はじめから
前回から
ユカの背後からこちらを見つめる女の表情は微妙なものだった。
薄い唇に縁取られた大きめの口はやや口角が上がっていて、微笑んでいるように見えた。
潤んだ視線で憂いをたたえながら、その下の頬骨はふくよかな曲線を描いてデパート内の強すぎる照明を照り返していた。
全身を見ても、細身できれいなバランスだ。身長160cm強の体重45kg前後といったところか。
先日は座っていたし、何より気が動転していたので気がつかなかったが、かなり美しい女じゃないか。

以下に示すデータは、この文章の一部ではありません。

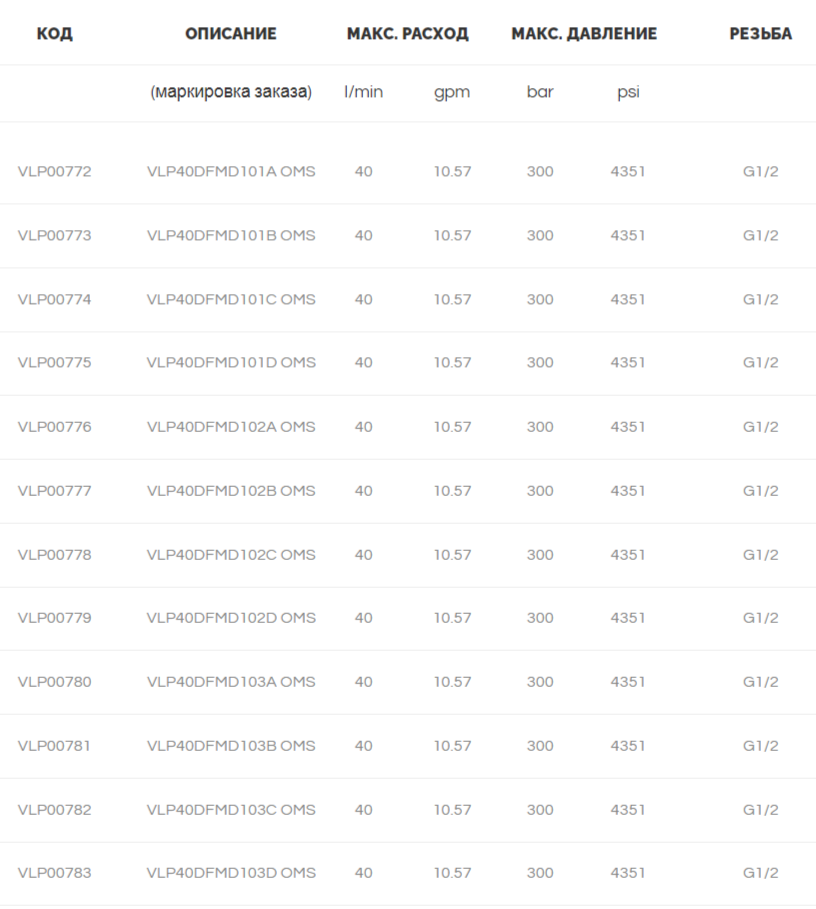Open product code VLP00775
This screenshot has height=909, width=816.
(54, 362)
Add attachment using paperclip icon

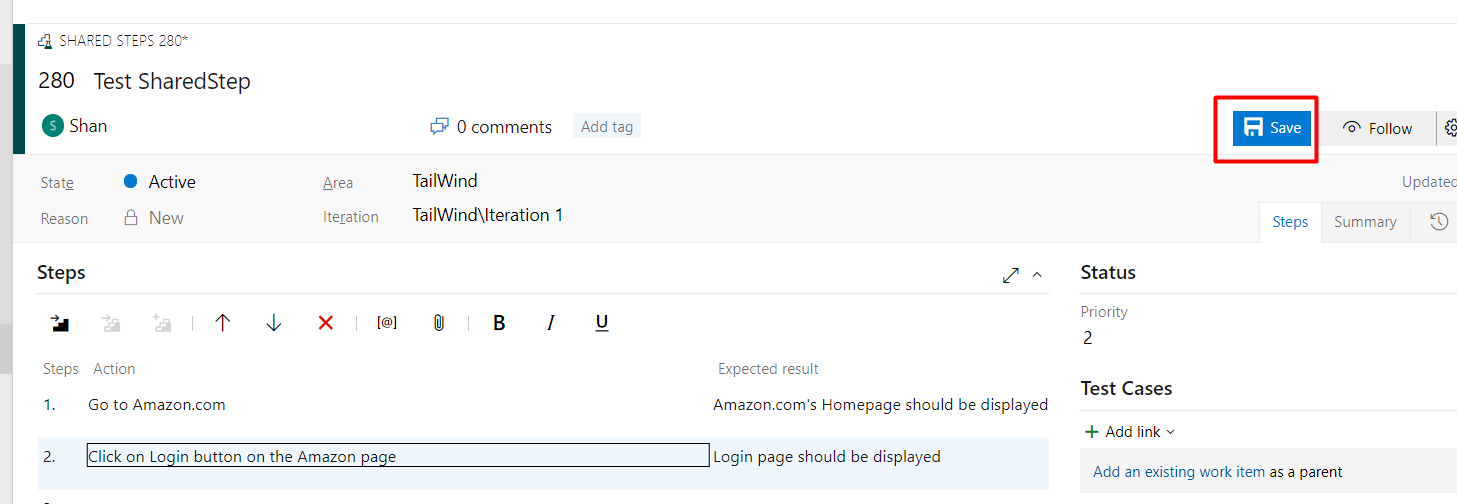[438, 323]
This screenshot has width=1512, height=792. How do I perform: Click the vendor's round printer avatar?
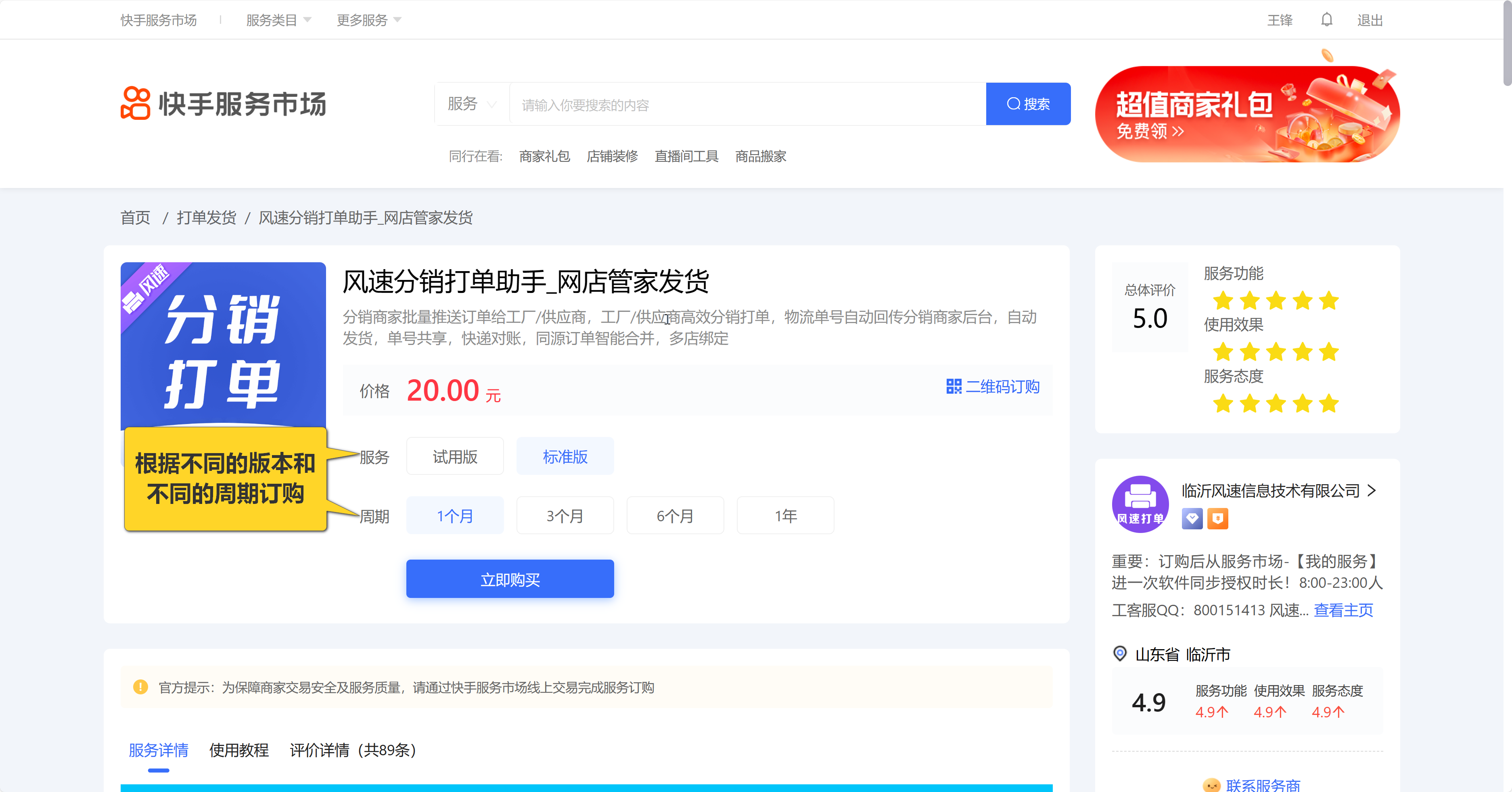(1140, 504)
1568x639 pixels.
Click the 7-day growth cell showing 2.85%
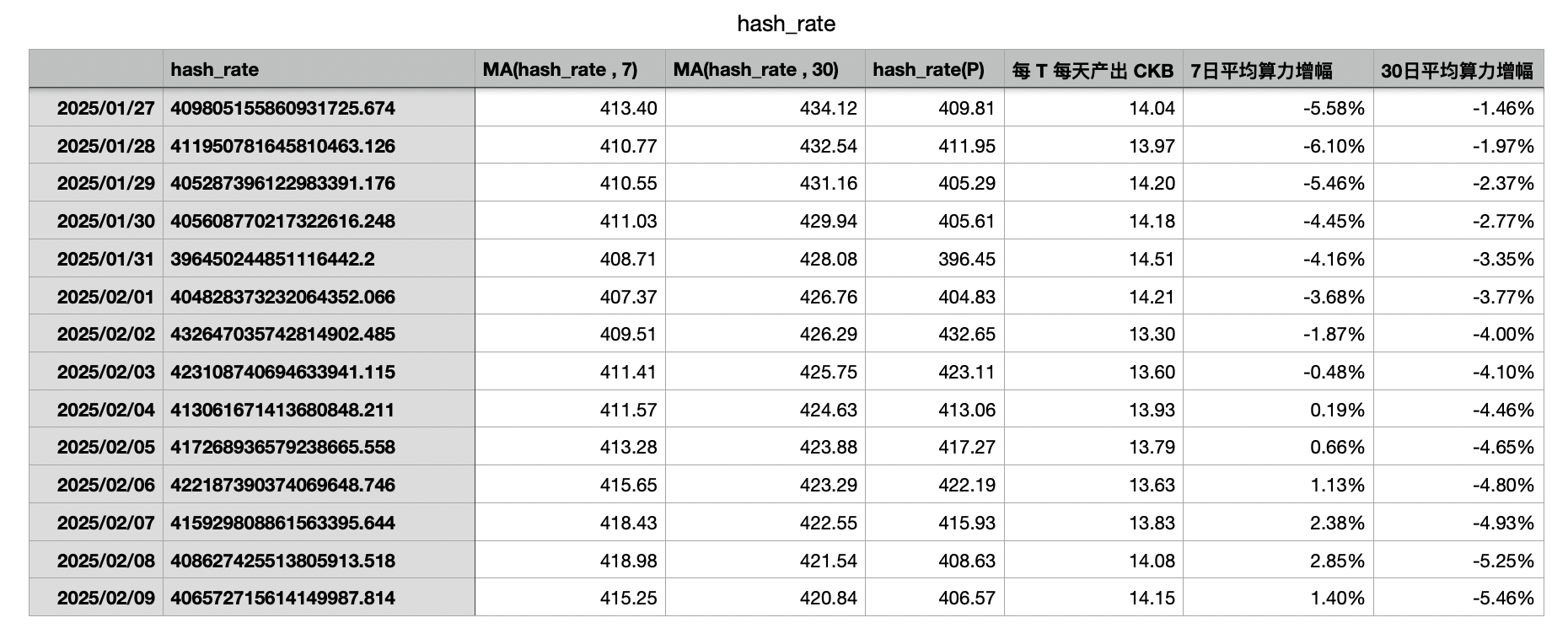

ユカはまだ何か言葉を発しているようだったが、もうそれらはぼくに届いていなかった。
いつの間にかユカからあの女へぼくの意識は移行していた。
そのうちにユカがべそをかき始めると、周囲の空気がもわっと嫌な匂いを含んだ。
匂いだけじゃない。空気が凝縮された質感を伴って息苦しさを感じた。
目の前のユカと、その後方10m先の女と、嫌な空気に締め付けられるぼくと、どこに意識を置けばいいのかわからない。その混乱に吐き気すら覚える。
決して大げさではなく、生命の危機みたいなものを感じて足早に下りのエスカレーターに向かった。そのまま駅構内まで降りて、改札を抜けようとするとチャージ不足で足止めを食らった。
くそ、こんな時に。
切符を買っている暇はない。一刻も早く、出来るだけ遠くに逃げなければ。
と思ったのも束の間、肩を叩かれてまたも振り向いてしまった。
「もうやめましょう」と例の女が言った。
「そんなに逃げ惑っても、行き場がなくなるだけです」とも言った。
女は近くで見るとより美しく、なによりその声が慈愛に満ちたもののように感じられた。
ぼくはそれまでと打って変わって、逃げ出すことが出来なくなっていた。